⟨

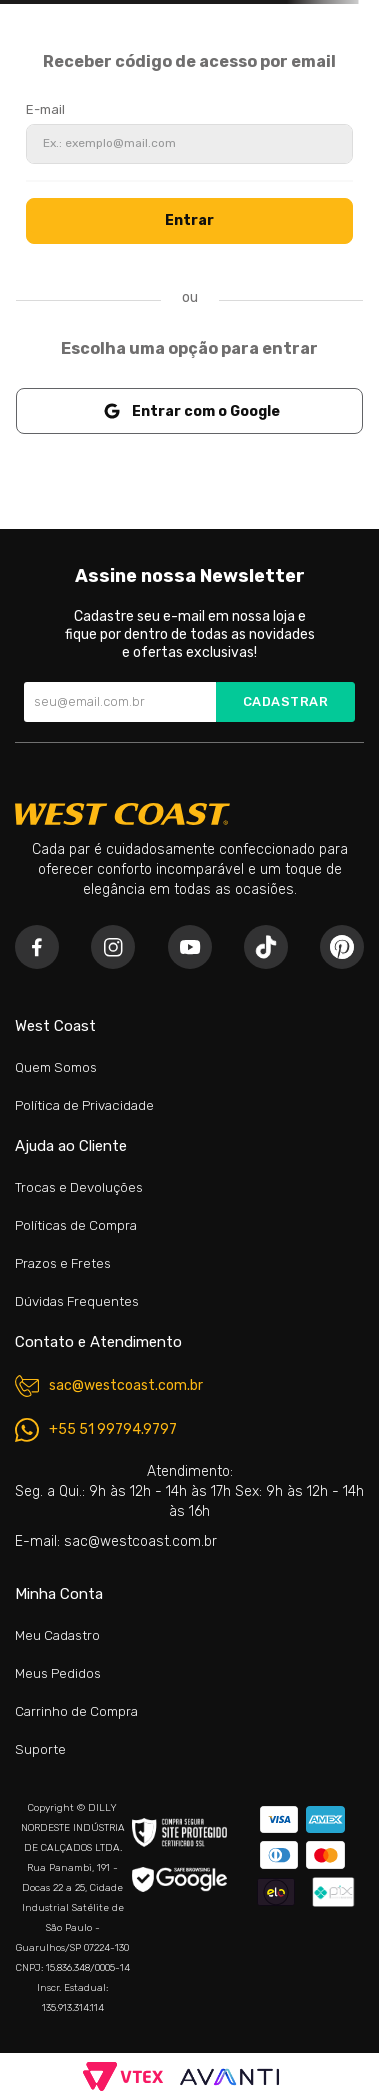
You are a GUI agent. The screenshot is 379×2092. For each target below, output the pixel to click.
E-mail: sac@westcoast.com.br (116, 1541)
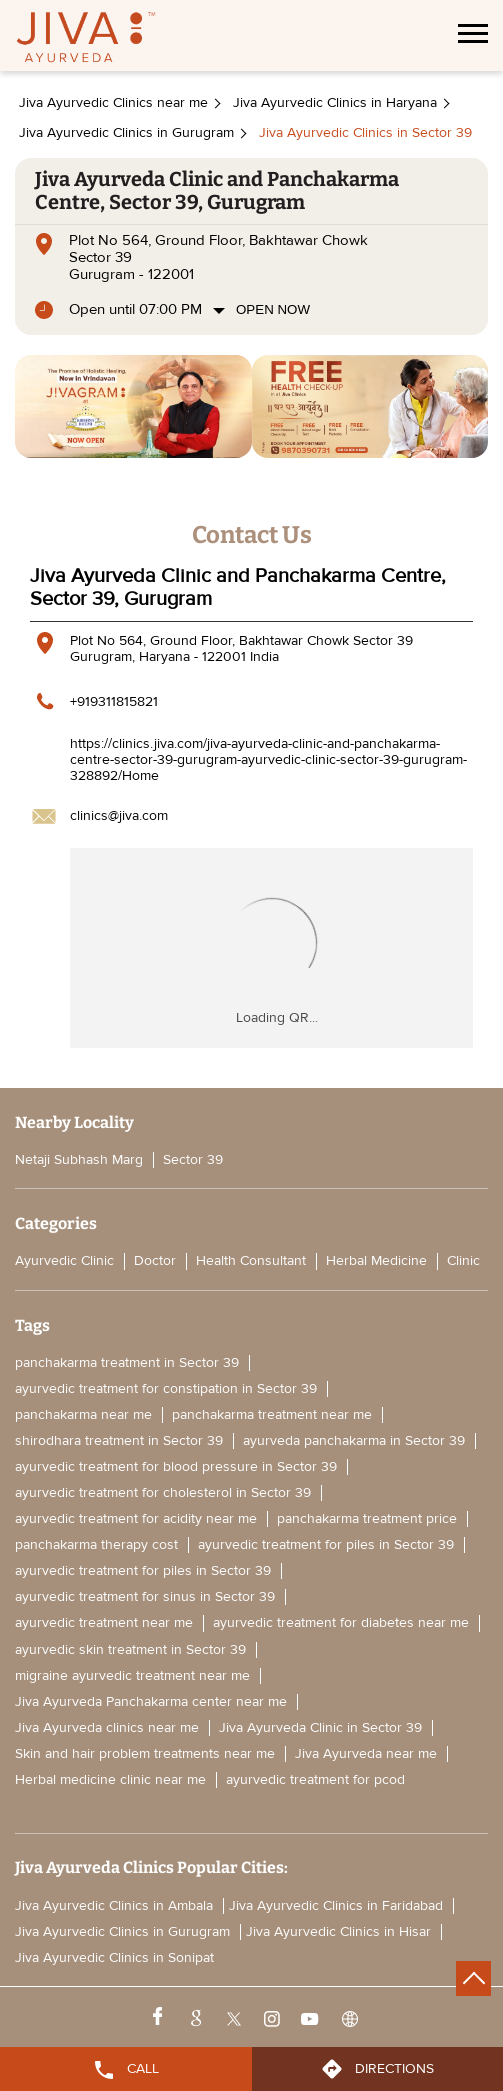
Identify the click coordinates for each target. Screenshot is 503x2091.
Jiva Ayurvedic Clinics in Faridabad (336, 1906)
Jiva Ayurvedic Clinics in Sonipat (114, 1958)
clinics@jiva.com (119, 815)
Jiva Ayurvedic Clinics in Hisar (338, 1932)
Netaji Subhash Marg (79, 1159)
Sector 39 (193, 1159)
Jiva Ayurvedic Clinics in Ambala (114, 1906)
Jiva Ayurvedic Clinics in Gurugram (122, 1932)
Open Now (273, 309)
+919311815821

⟩

Reproduce the listing above with every "Ayurvedic" swapped for "Herbal" and nothing else altered. Leave the pictures out.

Result for this task =
You are a GUI agent. The screenshot is 379×2092. For each target below, output the pixel to click.
E-mail: sac@westcoast.com.br (116, 1541)
Identify the click coordinates for each target. Screenshot is 503x2091.
Jiva Herbal Clinics in Faridabad (336, 1906)
Jiva Herbal Clinics in Sonipat (114, 1958)
clinics@jiva.com (119, 815)
Jiva Herbal Clinics in Hisar (338, 1932)
Netaji Subhash Marg (79, 1159)
Sector 39 (193, 1159)
Jiva Herbal Clinics in Ambala (114, 1906)
Jiva Herbal Clinics in Gurugram (122, 1932)
Open Now (273, 309)
+919311815821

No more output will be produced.